From: Michael S. Tsirkin mst@redhat.com Sent: Tuesday, May 27, 2025 1:45 AM
On Mon, May 26, 2025 at 02:40:33PM +0000, Parav Pandit wrote:
[..]
- if (blk_mq_request_started(rq) && !blk_mq_request_completed(rq))
blk_mq_complete_request(rq);- spin_unlock_irqrestore(&vq->lock, flags);
- return true;
+}
+static void virtblk_broken_device_cleanup(struct virtio_blk *vblk) {
- struct request_queue *q = vblk->disk->queue;
- if (!virtqueue_is_broken(vblk->vqs[0].vq))
return;can marking vqs broken be in progress such that 0 is already broken but another one is not, yet? if not pls add a comment explainging why.
I missed to answer this previous email.
It should not happen during surprise removal case, because surprise removal and remove() is serialized operation listed below,
virtio_pci_remove() virtio_break_device() mark N Vqs as broken.. unregister_virtio_device() virtioblk_remove()
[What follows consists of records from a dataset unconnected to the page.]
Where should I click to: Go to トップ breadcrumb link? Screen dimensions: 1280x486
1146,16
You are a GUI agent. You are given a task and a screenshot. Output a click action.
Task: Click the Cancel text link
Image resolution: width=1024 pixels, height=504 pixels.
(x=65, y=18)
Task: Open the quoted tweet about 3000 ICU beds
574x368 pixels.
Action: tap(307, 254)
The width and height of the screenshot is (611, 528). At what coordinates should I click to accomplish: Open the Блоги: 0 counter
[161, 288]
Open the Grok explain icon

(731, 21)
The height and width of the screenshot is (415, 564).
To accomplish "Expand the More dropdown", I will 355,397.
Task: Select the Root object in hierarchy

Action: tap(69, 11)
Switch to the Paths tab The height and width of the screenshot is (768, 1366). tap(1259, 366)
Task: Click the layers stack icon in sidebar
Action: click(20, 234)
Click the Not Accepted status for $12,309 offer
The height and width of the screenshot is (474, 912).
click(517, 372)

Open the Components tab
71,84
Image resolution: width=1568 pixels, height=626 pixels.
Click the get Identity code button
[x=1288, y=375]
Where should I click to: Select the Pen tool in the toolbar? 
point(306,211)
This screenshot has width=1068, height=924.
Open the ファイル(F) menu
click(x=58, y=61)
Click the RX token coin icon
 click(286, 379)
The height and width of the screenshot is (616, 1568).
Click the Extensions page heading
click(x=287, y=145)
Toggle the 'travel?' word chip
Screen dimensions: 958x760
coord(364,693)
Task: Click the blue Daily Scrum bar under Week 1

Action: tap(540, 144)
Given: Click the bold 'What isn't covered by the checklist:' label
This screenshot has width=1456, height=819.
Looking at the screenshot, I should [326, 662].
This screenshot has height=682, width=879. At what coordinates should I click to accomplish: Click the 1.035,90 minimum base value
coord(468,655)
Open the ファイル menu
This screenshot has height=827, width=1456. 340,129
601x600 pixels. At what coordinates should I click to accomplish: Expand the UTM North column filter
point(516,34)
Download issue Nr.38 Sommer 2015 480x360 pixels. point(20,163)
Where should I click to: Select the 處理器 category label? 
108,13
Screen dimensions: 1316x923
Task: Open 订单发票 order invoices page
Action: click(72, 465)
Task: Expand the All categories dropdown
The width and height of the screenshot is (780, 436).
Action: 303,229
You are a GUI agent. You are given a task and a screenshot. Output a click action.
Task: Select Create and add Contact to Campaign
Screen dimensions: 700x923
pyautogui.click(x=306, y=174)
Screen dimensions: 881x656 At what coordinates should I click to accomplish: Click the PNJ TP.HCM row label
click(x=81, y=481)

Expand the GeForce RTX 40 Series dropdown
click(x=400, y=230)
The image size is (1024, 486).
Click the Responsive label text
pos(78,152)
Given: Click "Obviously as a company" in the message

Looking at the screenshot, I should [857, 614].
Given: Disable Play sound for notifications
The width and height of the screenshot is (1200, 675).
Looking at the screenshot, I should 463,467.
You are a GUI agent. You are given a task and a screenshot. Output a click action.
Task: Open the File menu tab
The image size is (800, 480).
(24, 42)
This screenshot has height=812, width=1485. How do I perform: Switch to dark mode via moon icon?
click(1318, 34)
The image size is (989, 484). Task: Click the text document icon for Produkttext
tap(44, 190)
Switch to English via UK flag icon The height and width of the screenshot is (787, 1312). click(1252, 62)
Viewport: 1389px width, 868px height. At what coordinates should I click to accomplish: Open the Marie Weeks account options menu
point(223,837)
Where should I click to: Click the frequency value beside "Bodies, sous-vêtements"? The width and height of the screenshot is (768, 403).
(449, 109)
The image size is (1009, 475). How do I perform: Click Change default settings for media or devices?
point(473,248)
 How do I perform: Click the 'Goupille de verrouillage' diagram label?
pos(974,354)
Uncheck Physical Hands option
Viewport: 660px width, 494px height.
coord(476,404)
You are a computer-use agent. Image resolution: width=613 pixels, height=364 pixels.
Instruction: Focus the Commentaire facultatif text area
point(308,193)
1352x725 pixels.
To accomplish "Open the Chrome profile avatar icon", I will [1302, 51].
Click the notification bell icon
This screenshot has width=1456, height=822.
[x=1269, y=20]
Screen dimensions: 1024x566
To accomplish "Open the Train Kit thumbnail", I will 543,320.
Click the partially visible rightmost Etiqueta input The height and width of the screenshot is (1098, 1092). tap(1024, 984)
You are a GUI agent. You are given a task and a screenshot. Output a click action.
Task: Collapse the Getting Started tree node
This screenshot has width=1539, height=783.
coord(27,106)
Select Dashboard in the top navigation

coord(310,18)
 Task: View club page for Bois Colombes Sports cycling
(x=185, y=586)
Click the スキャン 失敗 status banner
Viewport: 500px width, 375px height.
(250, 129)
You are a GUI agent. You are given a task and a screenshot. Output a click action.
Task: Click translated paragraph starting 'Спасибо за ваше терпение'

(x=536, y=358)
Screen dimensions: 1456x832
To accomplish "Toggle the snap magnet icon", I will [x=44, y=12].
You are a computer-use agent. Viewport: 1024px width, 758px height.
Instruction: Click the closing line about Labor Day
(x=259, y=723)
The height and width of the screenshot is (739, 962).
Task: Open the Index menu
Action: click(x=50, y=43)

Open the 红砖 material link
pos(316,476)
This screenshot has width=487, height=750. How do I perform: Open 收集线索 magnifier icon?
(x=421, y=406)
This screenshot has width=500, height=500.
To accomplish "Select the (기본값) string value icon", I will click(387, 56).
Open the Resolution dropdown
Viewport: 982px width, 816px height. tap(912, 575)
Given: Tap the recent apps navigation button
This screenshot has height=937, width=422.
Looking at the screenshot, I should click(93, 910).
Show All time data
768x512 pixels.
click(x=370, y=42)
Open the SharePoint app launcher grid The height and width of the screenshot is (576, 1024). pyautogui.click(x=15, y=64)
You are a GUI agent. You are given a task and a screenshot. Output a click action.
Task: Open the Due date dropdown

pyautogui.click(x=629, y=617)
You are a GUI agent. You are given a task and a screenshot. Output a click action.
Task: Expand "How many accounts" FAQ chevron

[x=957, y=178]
If one attempts to unbind the pci device and once the remove() crosses the broken check, and after that if the pci device is removed (before existing virtblk_remove finishes, then yes, same hang can occur. Such thing requires an additional time out handling, which should be handled separate patch as new functionality. Since timeout handling would be additional, it won't replace the existing known surprise removal case anyway. I anticipate that it will likely reuse pieces from the proposed cleanup() function.